***** Testo fornito *****

Volevo ringraziare la mamma che ad ogni compleanno ci aggiorna sulle volte che la sua bambina le racconta quando nostra figlia viene messa in punizione dalle maestre dell’asilo.
Volevo ringraziarla perché ci fornisce notizie, ancorché di seconda mano (o manina visto che si parla di bambini), che non ci arrivano né da mia figlia, in quanto diretta interessata, né dalle maestre. Le sono così tanto grato che sto pensando di farle andare in classe insieme dalle elementari all’università così potrò essere certo di sapere se mia figlia prenderà un’insufficienza, se salterà un giorno la scuola e se falsificherà una giustificazione.  
Volevo ringraziarla perché utilizza parte del suo tempo e della sua memoria per essere aggiornata e poterci rendicontare prontamente alla prima occasione utile. Mi immagino il dialogo “Mamma, mi leggi un libro?” “Sì, però più tardi, adesso aspetta. Dimmi un po’ chi si è comportato male all’asilo?”
Volevo ringraziarla perché, nonostante le brutte notizie che è costretta a portarci, cerca anche di non farci demoralizzare. Ha detto anche “Migliorerà…”. Ci ha permesso di tenere acceso quel lume della speranza che ci scalda il cuore. Anche perché, passare da non seguire le regole all’asilo a non rispettare la legge è un attimo. Non dicono tutti i genitori “Mi sembra ieri che mia figlia era piccola”.
Volevo ringraziarla perché, si sa, i compleanni dei bambini sono sempre un po’ noiosi per i genitori e avere argomenti sempre nuovi e attuali mi dà quell’entusiasmo necessario per affrontare i successivi. Perché parlare dell’ultimo libro letto, di un film che sta per uscire, della situazione del nostro Paese e del Mondo? Dimenticavo lo slogan: pensa locale! E più locale di un asilo comunale non c’è.
Volevo ringraziarla perché vedo che si sforza nel fare espressioni di circostanza con fronte corrugata, occhi stretti e tono di voce adeguato. Ha la mia riconoscenza, apprezzo l’impegno, e, se necessario, anche il mio voto ma, onestà per onestà, non vincerà mai un Oscar come migliore interpretazione, protagonista o non.
Volevo ringraziarla perché mi ha aperto gli occhi nei confronti di mia figlia, non avrei mai e poi mai pensato che lei, con i suoi cinque anni e le sue treccine, potesse farsi mettere in punizione dalla maestra per non aver seguito una regola, per essersi distratta o per aver parlato con un’amichetta mentre le leggevano una storia. Un disonore per me e per la sua mamma che di certo non meritiamo.  
Volevo ringraziarla perché quando accade che mia figlia mi racconti di questo o quel compagno che non si comporta bene io le dico che capita a tutti, di non stare a guardare gli altri e di pensare a seguire lei le regole. Ma, mi rendo conto solo adesso, è proprio questo che fa andare male l’Italia, gente che si volta dall’altra parte.       
Volevo ringraziarla perché questo suo interessamento dimostra una grande attenzione nei confronti della crescita di mia figlia, che in un momento storico in cui si parla di una società fortemente individualista è difficile trovare. Tanto che io stesso devo fare autocritica e ho deciso che da domani inizierò ad indagare sui bambini del vicinato per dare informazioni preziosissime ai loro genitori.

*****

Prosegui il testo sulla mamma che riferisce le punizioni all'asilo, riprendendo da dove si ferma. Le voci riportate più avanti sono materiale a sé, separato dal testo.

***** Dati estratti *****

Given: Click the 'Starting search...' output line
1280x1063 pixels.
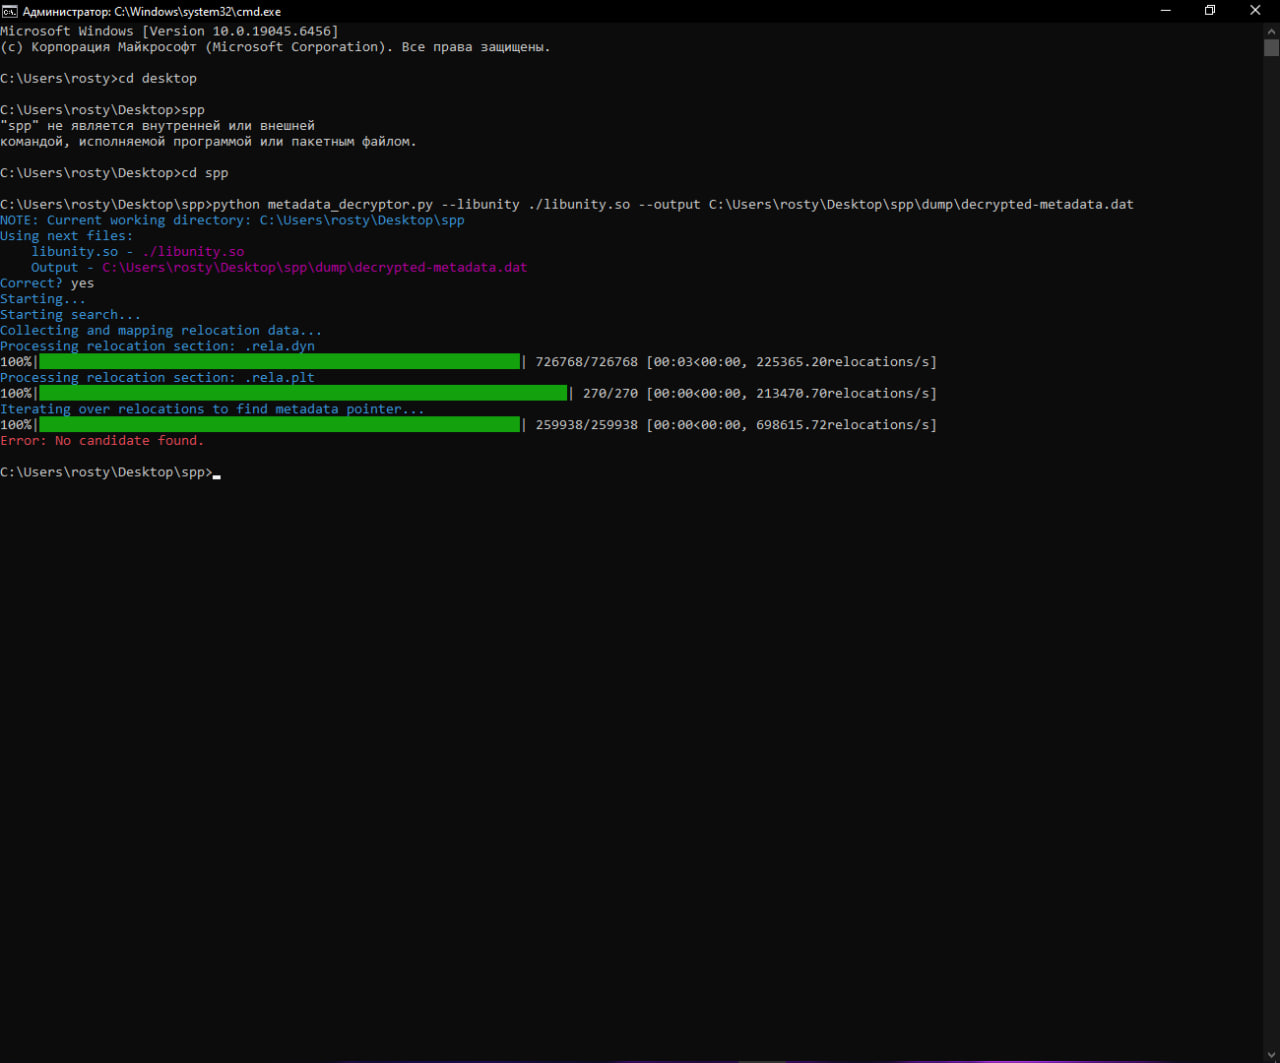Looking at the screenshot, I should [70, 315].
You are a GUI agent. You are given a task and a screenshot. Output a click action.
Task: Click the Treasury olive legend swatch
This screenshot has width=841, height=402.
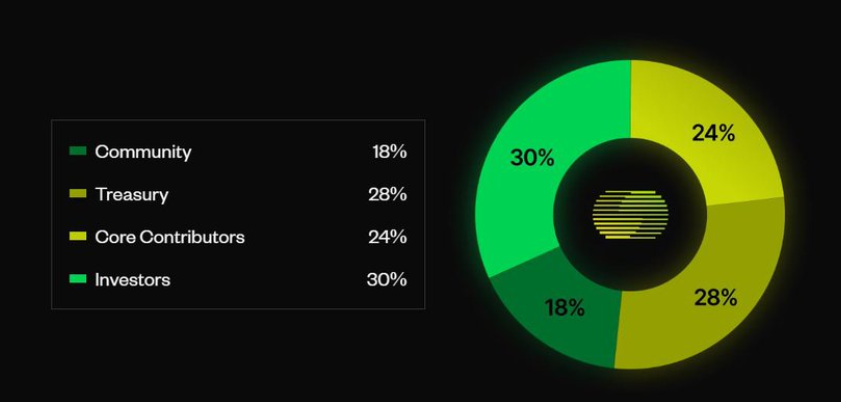[78, 193]
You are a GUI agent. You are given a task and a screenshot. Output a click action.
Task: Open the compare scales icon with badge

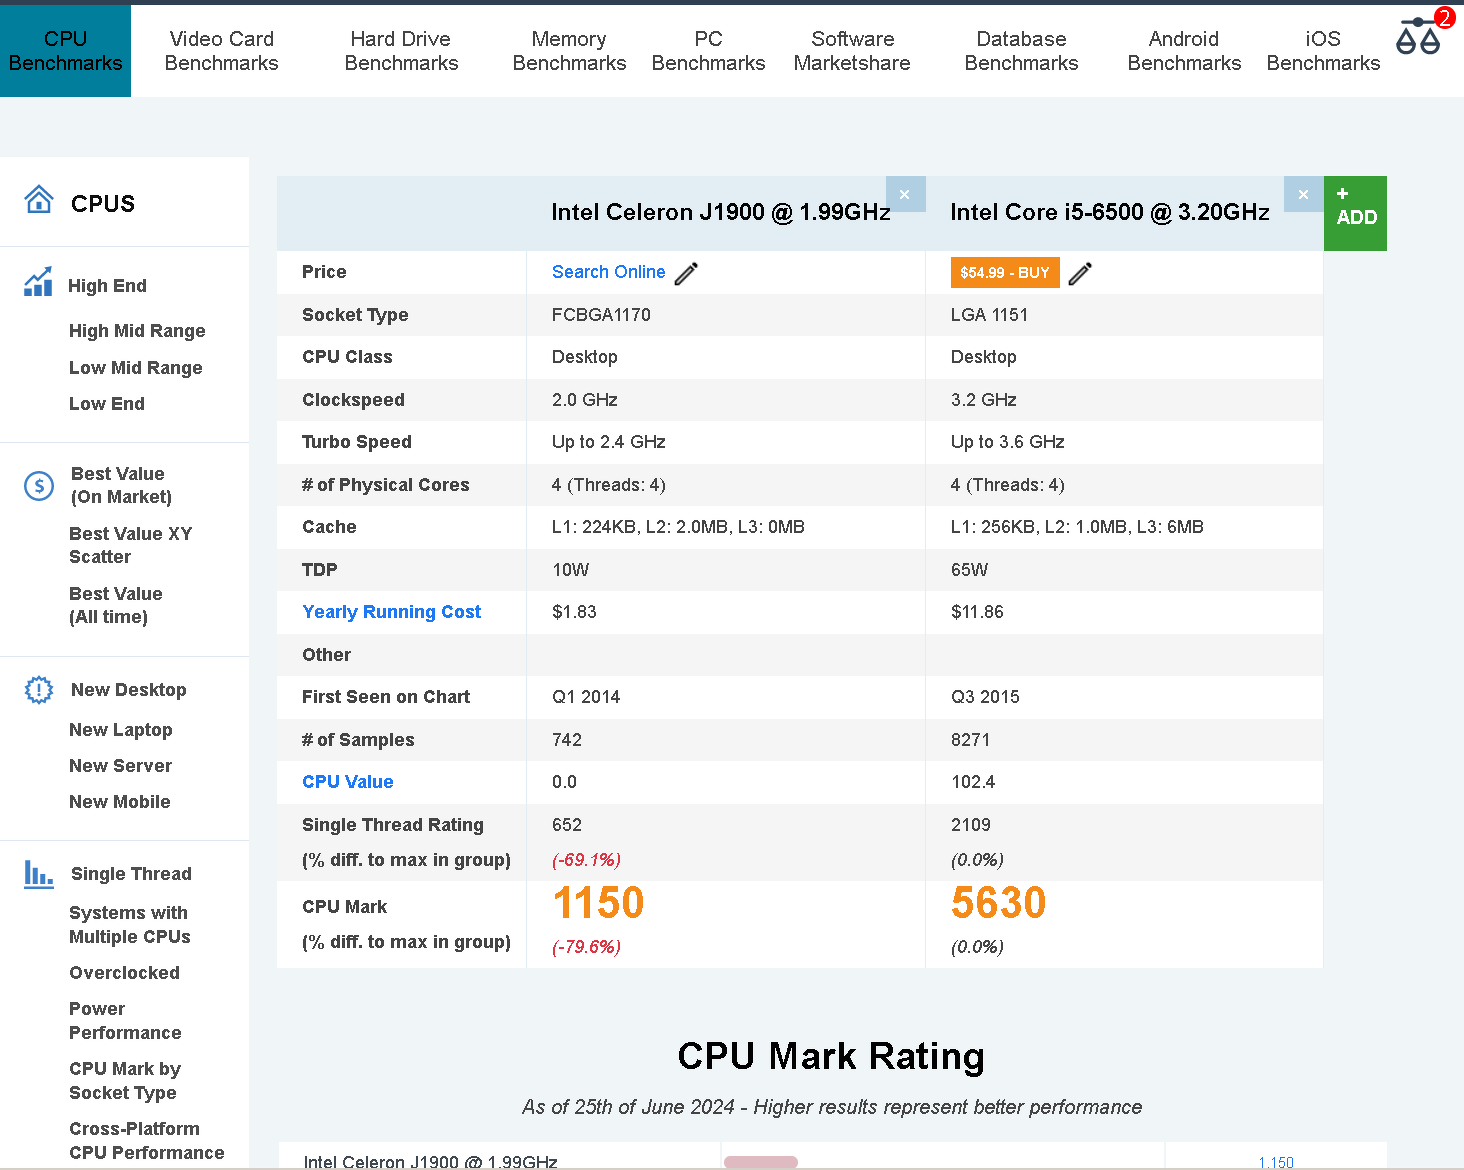(x=1418, y=36)
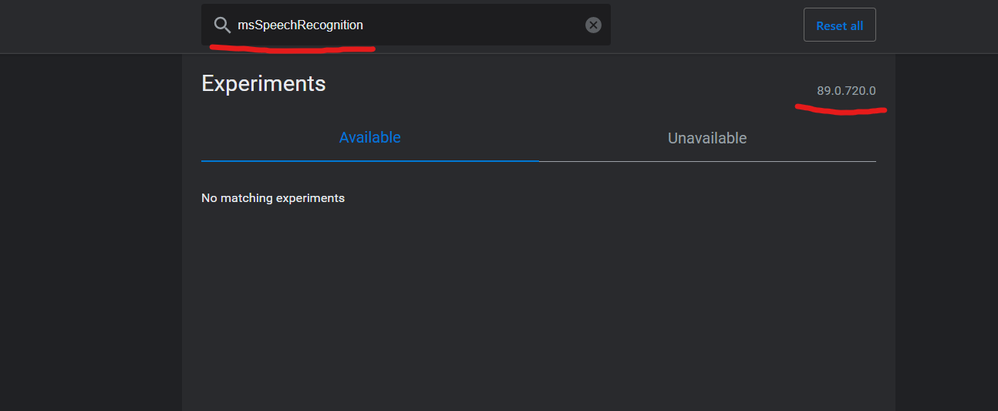Click empty search field space before the clear icon
Screen dimensions: 998x411
pos(480,25)
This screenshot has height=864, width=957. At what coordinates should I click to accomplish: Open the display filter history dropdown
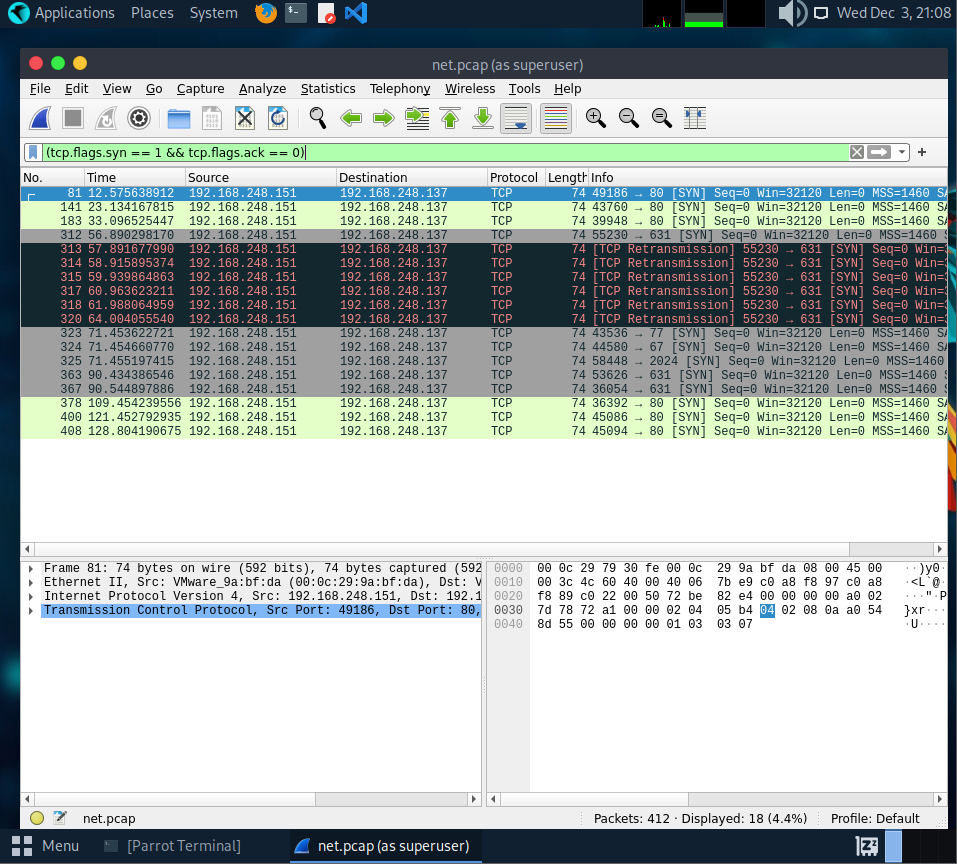point(902,152)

*****

Soluzione:
Ma soprattutto…
volevo ringraziarla perché, guardandola e sentendola, mi permette di tenere sempre a mente, nel caso ce ne fosse bisogno, come non voglio e non vorrò mai comportarmi.        

martedì 3 novembre 2015

Chi ha paura della caduta degli stereotipi di genere? #controglistereotipi #noaglistereotipi

La prima volta che ho incontrato la parola "gender" è stato anni fa leggendo alcuni studi europei e del resto del mondo per la riduzione delle disuguaglianze di genere, ovvero delle disparità esistenti in diversi campi tra uomini e donne (es. gender inequality index).
Così quando recentemente la parola è entrata nel dibattito italiano per il cosiddetto movimento "no gender" mi è sembrato veramente strano che si usasse una parola utilizza per analizzare le disuguaglianze proprio per favorire gli stereotipi. Mi è venuto in mente il "Ministero della Pace" che si occupa della guerra nel libro 1984 di Orwell.
Secondo il movimento "no gender" bisogna insegnare ai bambini che c'è una netta separazione tra i sessi. Il sesso è chiaro, i maschietti hanno il pisellino e le femminucce hanno la passerotta. Il genere, invece, è la rappresentazione esteriore della propria sessualità, non è chiaro a priori e, quindi, pericoloso. Ad esempio una ragazza con i capelli corti e i vestiti larghi stile rap potrebbe essere scambiata distrattamente per un ragazzo.
E' facile capire che la rappresentazione di quello che voglia dire essere un uomo o una donna dipende dalle convenzioni sociali e dalle proprie convinzioni personali. Dov'è scritto che una donna debba portare la gonna e un uomo i pantaloni, che una donna debba occuparsi della casa e un uomo del lavoro, che una donna possa truccarsi gli occhi e mettersi le smalto alle unghie e un uomo no, che i supereroi piacciano ai bambini e le principesse alle bambine, che i bambini debbano imparare a giocare a calcio e le bambine a danzare in tutù?
Ultimamente sento parlare di libri per bambini da vietare, di una lista nera di letture, e mi preoccupo molto perché la storia ci insegna che "bruciare i libri", anche se solo metaforicamente, non porta niente di buono.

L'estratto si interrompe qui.